TLB Ankara İl Başkanı Elif Şenel, kampta edindiği tecrübeleri şöyle anlattı:

“Takım oyunlarıyla yaratıcılığımızı konuşturduk, söyleşilerle bilgi birikimimizi en nitelikli şekilde arttırdık; milliyetçiliğin, devrimciliğin köklerine indik. Voleybol, masa tenisi, satranç ve daha birçok turnuva ile hafta boyu eğlendik. Turnuvalarla spor becerilerimizi geliştirdik.

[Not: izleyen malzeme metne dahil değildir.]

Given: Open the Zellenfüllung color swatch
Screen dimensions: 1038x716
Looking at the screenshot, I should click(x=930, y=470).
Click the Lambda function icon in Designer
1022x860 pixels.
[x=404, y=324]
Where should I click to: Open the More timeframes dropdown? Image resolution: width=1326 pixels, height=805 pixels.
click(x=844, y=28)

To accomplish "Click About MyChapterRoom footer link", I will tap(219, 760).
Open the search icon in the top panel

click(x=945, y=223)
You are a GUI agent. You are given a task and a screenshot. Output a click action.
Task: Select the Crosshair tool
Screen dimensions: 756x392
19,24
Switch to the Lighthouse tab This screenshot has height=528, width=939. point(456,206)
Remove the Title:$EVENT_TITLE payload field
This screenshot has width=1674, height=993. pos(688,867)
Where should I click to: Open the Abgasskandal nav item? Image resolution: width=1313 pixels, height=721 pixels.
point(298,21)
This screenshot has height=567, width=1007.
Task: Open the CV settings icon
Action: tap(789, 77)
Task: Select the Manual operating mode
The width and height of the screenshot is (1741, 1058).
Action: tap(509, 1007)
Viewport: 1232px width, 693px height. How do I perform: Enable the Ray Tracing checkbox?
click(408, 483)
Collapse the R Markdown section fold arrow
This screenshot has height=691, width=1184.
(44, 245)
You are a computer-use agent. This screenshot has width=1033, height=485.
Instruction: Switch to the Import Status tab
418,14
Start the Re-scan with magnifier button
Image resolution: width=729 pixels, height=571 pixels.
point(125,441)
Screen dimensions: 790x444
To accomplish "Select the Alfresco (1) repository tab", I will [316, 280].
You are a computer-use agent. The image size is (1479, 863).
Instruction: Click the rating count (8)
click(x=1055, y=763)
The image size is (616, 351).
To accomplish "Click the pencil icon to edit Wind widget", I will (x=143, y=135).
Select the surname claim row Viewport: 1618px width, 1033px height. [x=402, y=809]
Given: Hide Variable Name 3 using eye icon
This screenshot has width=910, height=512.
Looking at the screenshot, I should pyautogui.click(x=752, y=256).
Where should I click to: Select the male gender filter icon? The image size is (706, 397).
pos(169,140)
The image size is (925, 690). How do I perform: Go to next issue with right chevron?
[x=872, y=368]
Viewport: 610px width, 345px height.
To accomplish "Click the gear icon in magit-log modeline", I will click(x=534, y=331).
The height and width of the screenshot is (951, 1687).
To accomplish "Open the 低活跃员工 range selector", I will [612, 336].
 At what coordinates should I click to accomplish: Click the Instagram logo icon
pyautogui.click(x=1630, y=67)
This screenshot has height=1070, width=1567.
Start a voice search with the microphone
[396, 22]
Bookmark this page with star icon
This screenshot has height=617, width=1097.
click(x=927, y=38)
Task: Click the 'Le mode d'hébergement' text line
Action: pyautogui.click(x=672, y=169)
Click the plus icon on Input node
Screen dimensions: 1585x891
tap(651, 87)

“En önemlisi ben değil biz olmayı öğrendik. Ülkemizin en doğusundan en batısına ve hatta Cezayir'e kadar birçok arkadaşımız kampımız aracılığıyla bizlerle tanıştı ve aramıza katıldı. Yeni il ve ilçe başkanlıkları, temsilcilikler kuruldu, bayrak değişimleri gerçekleşti.”

‘Yarınlar bize emanet’

TLB Genel Başkanı Furkan Olga, kampı şöyle değerlendirdi: “Kampımızda, hayalini kurduğumuz Türkiye’nin bir haftalık fragmanını yaşadık. Kızılay’ın Muğla Şubesi’nin doğal afetlere karşı verdiği eğitim, yeşil vatan mücadelemiz açısından oldukça anlamlıydı. Eğitimlerde, başta Atatürk olmak üzere Türk devrimcilerinden aldığımız mücadele mirasını inceledik. Namık Kemallerin, Talat Paşaların, Yusuf Akçuraların ve daha nice Türk devrimcisinin vatan ve hürriyet mücadelesi için yaptığı fedakârlıkları bilincimize çıkardık. Sivas Kongresi’nde mandacılığı savunanlara karşı bir yıldız gibi parlayan Tıbbiyeli Hikmet’in bağımsızlık sevgisini yüzü aşkın liseliyle buluşturduk. Çanakkale siperlerindeki Türk-Kürt kardeşliğini kampımızda da yaşadık. Emperyalizme karşı iç cepheyi güçlendirmenin ne kadar önemli olduğunu bir kez daha kavradık. Sıra arkadaşlarımızı hayattan kopartan uyuşturucu ve sanal kumar bağımlılığına savaş açtık. Arkadaşlarımızı alın terinden uzaklaştıran, kendisine yabancılaştıran ve kolay yoldan para kazanmayı öğütleyen sistemin yalanlarına karşı üreticiliği kendimize kalkan yaptık. Kampımızda edindiğimiz tecrübeler ve öğrendiğimiz bilgilerle birlikte, ülkemizin bağımsızlığı, birliği ve bütünlüğü için daha çok çalışma hedefini önümüze koyuyoruz. Yeni üyelerimiz ve temsilcilerimizle mücadelemizi büyütüyoruz. Türkiye’nin yarınları bizlere emanet.”